The ability to work on traditional LUNs presents some interesting opportunities, especially in a VMWare/Hyper-V environment.  As I mentioned in my previous post, virtual environments have lots of redundant data since there are many systems potentially running the same operating system sharing the disk subsystem.  If you put 10 Windows virtual machines on the same LUN, de-duplication will likely save you tons of disk space on that LUN.  There are limitations to this that prevent the full benefits from being realized.  VMWare best practices require you to limit the number of virtual machine disks sharing the same SAN lun for performance reasons (VMFS locking issues) and A-SIS can only de-dupe data within a LUN but not across multiple LUNs.  So in a large environment your savings are limited.  NetApp’s recommendation is to use NFS NAS volumes for VMWare instead of FC or iSCSI LUNs because you can eliminate the VMFS locking issue and place many VMs on a single very large NFS volume which can then be de-duplicated.  Unfortunately there are limits on certain VMWare features when using NFS so this may not be an option for some applications or environments.  Specifically, VMWare Site Recovery Manager which coordinates site-to-site replication and failover of entire VMWare environments does not currently support NFS as of this writing.

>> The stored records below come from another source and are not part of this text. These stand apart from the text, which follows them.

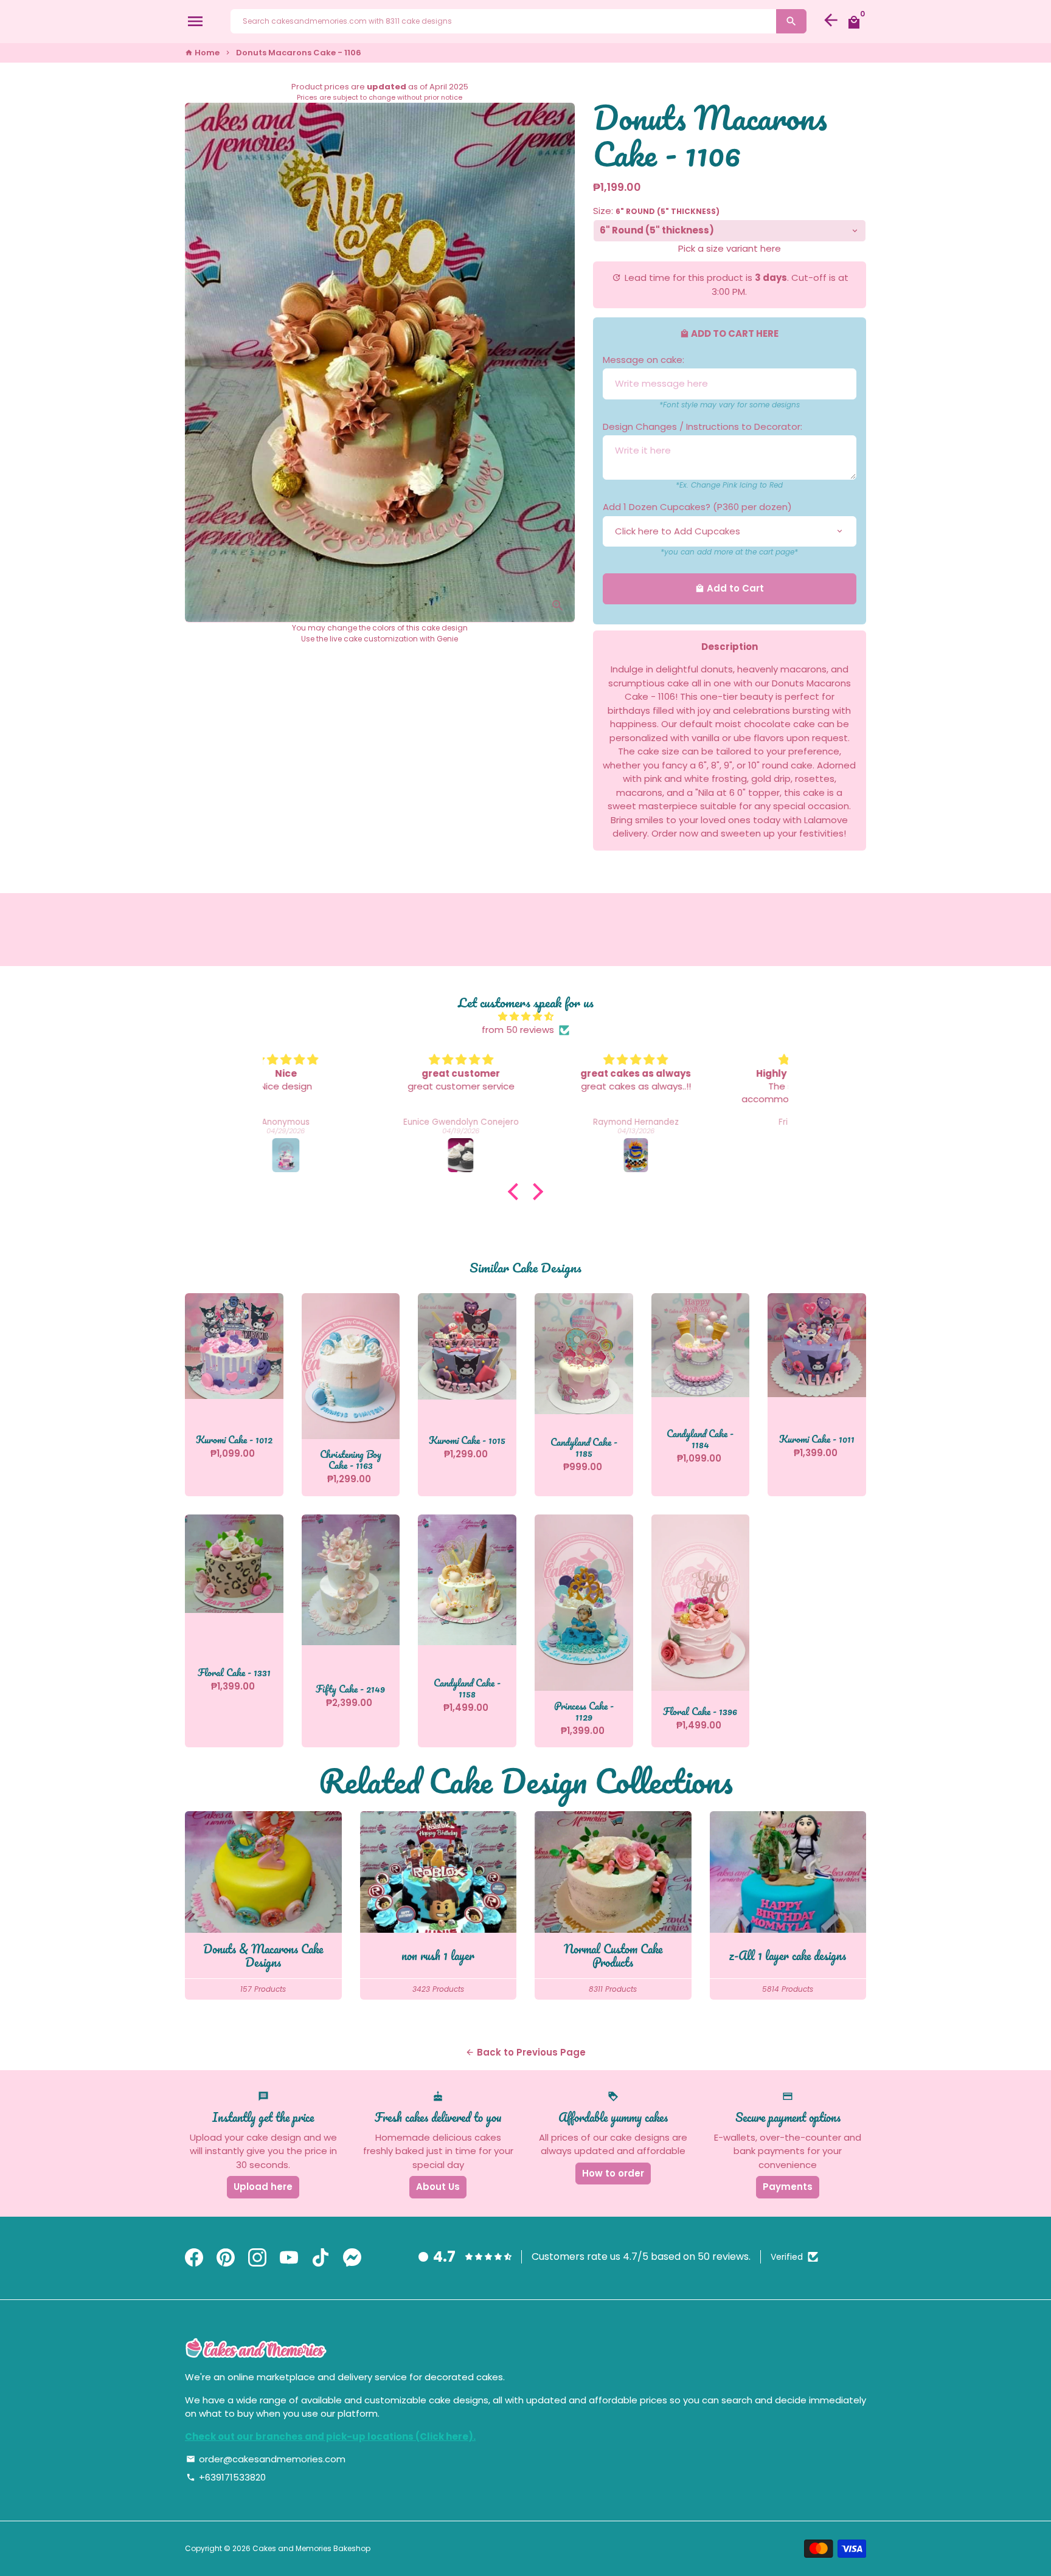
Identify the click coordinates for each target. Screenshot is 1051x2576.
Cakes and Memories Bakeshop (311, 2548)
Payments (788, 2186)
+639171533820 (226, 2477)
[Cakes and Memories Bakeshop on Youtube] (289, 2258)
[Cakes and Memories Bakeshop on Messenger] (352, 2258)
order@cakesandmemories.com (265, 2459)
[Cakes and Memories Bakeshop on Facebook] (194, 2258)
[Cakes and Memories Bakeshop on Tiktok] (320, 2258)
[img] (525, 1017)
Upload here (263, 2186)
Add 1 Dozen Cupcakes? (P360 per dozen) (697, 506)
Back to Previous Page (525, 2052)
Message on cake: (643, 359)
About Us (438, 2186)
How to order (613, 2173)
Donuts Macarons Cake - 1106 (298, 52)
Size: (656, 210)
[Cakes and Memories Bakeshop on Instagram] (257, 2258)
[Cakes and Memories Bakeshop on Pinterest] (226, 2258)
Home (202, 52)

When it comes to de-duplication’s impact on performance it’s kind of all over the map.  In backup applications, most target based systems either perform the work in memory while the data is coming in or as a post-process job that runs when the backups for that day have completed.  In either case, the hardware is designed for high throughput and performance is not really a problem.  For primary data, both EMC and NetApp’s implementations are post-process and do not generally impact write performance.  However, EMC has limitations on the size of files that can be de-duplicated before a modification to a compressed file causes a significant delay.  Since they also limit de-duplication to files that have not been accessed or modified for some period of time, the problem is minimal in most environments.  NetApp claims to have little performance impact to either read or writes when using A-SIS.  This has much to do with the architecture of the NetApp WAFL filesystem and how A-SIS interacts with it but it would take an entirely new post to describe how that all works.  Suffice it to say that NetApp A-SIS is useful in more situations than EMC’s Celerra De-duplication.

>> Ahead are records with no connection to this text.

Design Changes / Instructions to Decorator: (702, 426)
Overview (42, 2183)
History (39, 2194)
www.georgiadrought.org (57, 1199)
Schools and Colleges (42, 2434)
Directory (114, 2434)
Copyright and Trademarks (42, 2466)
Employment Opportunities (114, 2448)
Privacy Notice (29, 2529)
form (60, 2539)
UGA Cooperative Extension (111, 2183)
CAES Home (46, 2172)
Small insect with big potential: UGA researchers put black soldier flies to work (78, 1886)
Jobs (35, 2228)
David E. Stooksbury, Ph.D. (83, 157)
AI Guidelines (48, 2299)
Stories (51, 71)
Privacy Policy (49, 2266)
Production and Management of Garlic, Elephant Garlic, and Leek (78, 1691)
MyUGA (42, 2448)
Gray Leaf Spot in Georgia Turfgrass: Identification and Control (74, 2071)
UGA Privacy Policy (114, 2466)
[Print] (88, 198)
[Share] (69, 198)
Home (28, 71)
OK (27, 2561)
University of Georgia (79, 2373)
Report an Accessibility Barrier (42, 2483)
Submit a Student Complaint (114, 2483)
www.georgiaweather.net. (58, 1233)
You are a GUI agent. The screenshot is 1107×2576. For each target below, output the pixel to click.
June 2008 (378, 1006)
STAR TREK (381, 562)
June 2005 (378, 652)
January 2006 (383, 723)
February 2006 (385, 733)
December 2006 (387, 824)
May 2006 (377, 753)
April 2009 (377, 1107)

Where I do see potential problems with performance regardless of the vendor is in the same situation as thin provisioning.  If your application requires 1000 IOPS but you’ve only got 2 disks in the array because of the disk space savings from thin-provisioning and/or de-duplication, the application performance will suffer.  You still need to service the IOPS and each disk has a finite number of IOPS (100-200 generally for FC/SCSI).  Flash/SSD changes the situation dramatically however.

Right now I believe that de-duplication is extremely useful for backups, but not quite ready for prime-time when it comes to primary storage.  There are just too many caveats to make any general recommendations.  If you happen to purchase an EMC Celerra or NetApp FAS/IBM nSeries that supports de-duplication, make sure to read all the best-practices documentation from the vendor and make a decision on whether your environment can use de-duplication effectively, then experiment with it in a lab or dev/test environment.  It could save you tons of disk space and money or it could be more trouble than it’s worth.  The good thing is that it’s pretty much a free option from EMC and NetApp depending on the hardware you own/purchase and your maintenance agreements.